Studies have shown that dexmedetomidine (Dex) can prolong the duration of analgesia when added to local anaesthetic as an adjuvant in a central or peripheral nerve block. We hypothesized that intrathecal Dex can reduce the ED95 of spinal hyperbaric bupivacaine. Therefore, we conducted this prospective, double-blinded, randomized study to verify our hypothesis.

Methods

Ninety patients were allocated into the Dexmedetomidine group (received bupivacaine + 5 mcg dexmedetomidine) and the Control group (received bupivacaine + the same volume of saline) using a double-blinded and randomized method. The first patient in each group received 5 mg of IT hyperbaric bupivacaine, and the next dose for the following patient was determined by the probability of successful anaesthesia of the previous neighbouring dose. An improved up-down sequence allocated method combined with probit analysis was used to determine the ED95 of intrathecal hyperbaric bupivacaine for the two groups.

Results

The ED95 and 95% confidence intervals (95% CI) of IT hyperbaric bupivacaine of the Dex group and Control group were 8.4 mg (95% CI, 6.5~ 13.8 mg) and 12.1 mg (95% CI, 8.3~ 312.8 mg), respectively. The duration of sensory block was longer in the Dex group than in the Control group (110.3 ± 35.3 vs 67.5 ± 26.2). The duration of analgesia was also longer in the Dex group than in the Control group (224.9 ± 45.4 vs 155.1 ± 31.6). The consumption of postoperative rescued sufentanil was significantly higher in the Control group than in the Dex group.

Conclusion

Intrathecal 5 mcg dexmedetomidine potentiated hyperbaric bupivacaine antinociception by 31% in spinal anaesthesia for patients undergoing caesarean section.

Trial registration

We registered this study in a Chinese Clinical Trial Registry (ChiCTR) centre on Nov 1st 2016 and received the registration number: ChiCTR-IPR-16009699.

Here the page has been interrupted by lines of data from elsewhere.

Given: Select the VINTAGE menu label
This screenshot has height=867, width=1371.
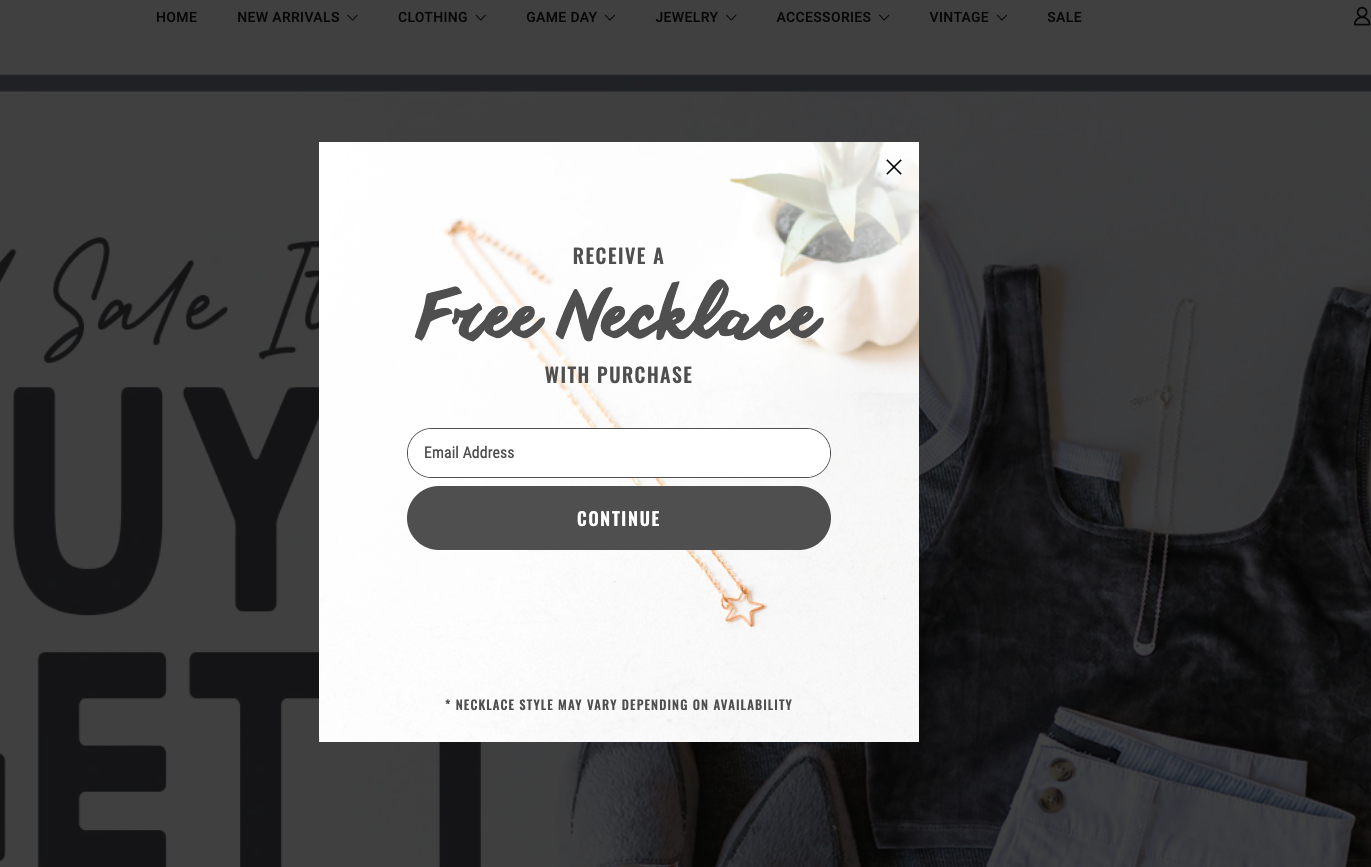Looking at the screenshot, I should 958,17.
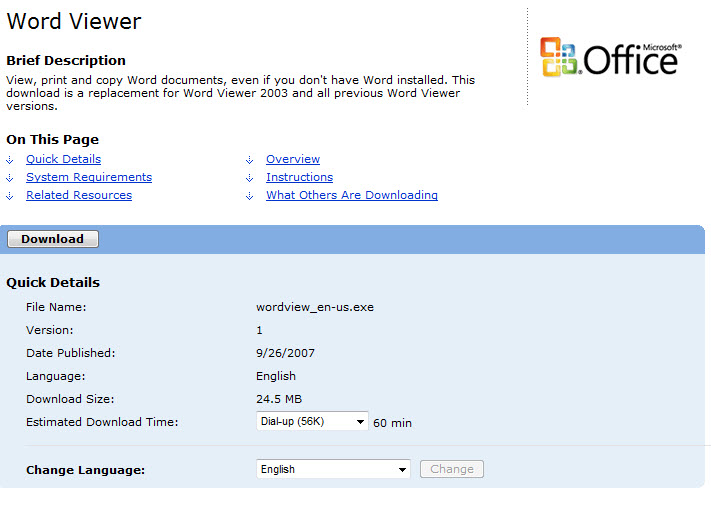Click the Microsoft Office logo

[610, 57]
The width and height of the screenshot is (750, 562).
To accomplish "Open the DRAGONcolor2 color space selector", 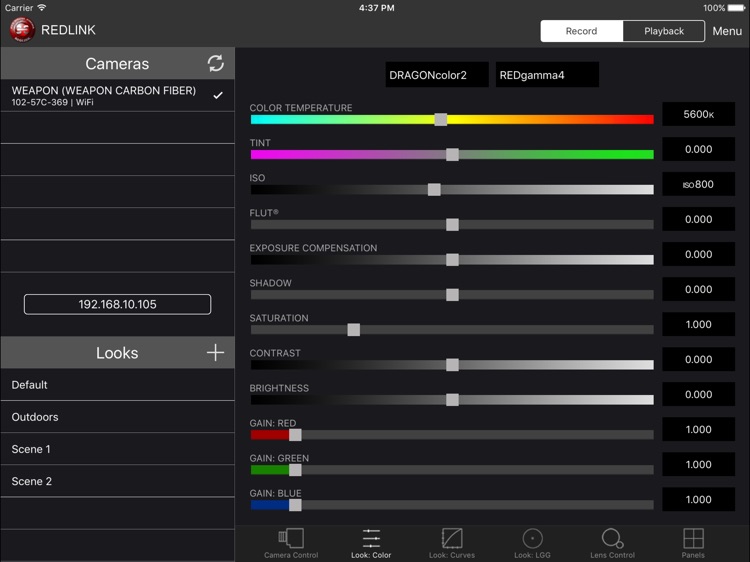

Spinal anaesthesia is an ideal choice for caesarean section when there are no contraindications to this technique [1]. Hypotension, which is closely related to maternal and neonatal morbidity and mortality, is the most common side-effect of spinal anaesthesia. Studies have proven that lowering the intrathecal local anaesthetic can decrease the incidence of spinal-induced hypotension [2,3,4]. However, shortcomings that were associated with this technology included a relatively short duration of anaesthesia and analgesia [5]. To overcome this disadvantage, many kinds of adjuvants (fentanyl, sufentanil, epinephrine, etc.) were suggested to help prolong anaesthesia and analgesia [6,7,8,9]. However, these adjuvants were associated with undesired side effects [10,11,12,13,14]. Although magnesium sulphate was reported to prolong the duration of spinal analgesia without additional side effects, it failed to reduce the dose requirement of intrathecal bupivacaine in our previous study [15].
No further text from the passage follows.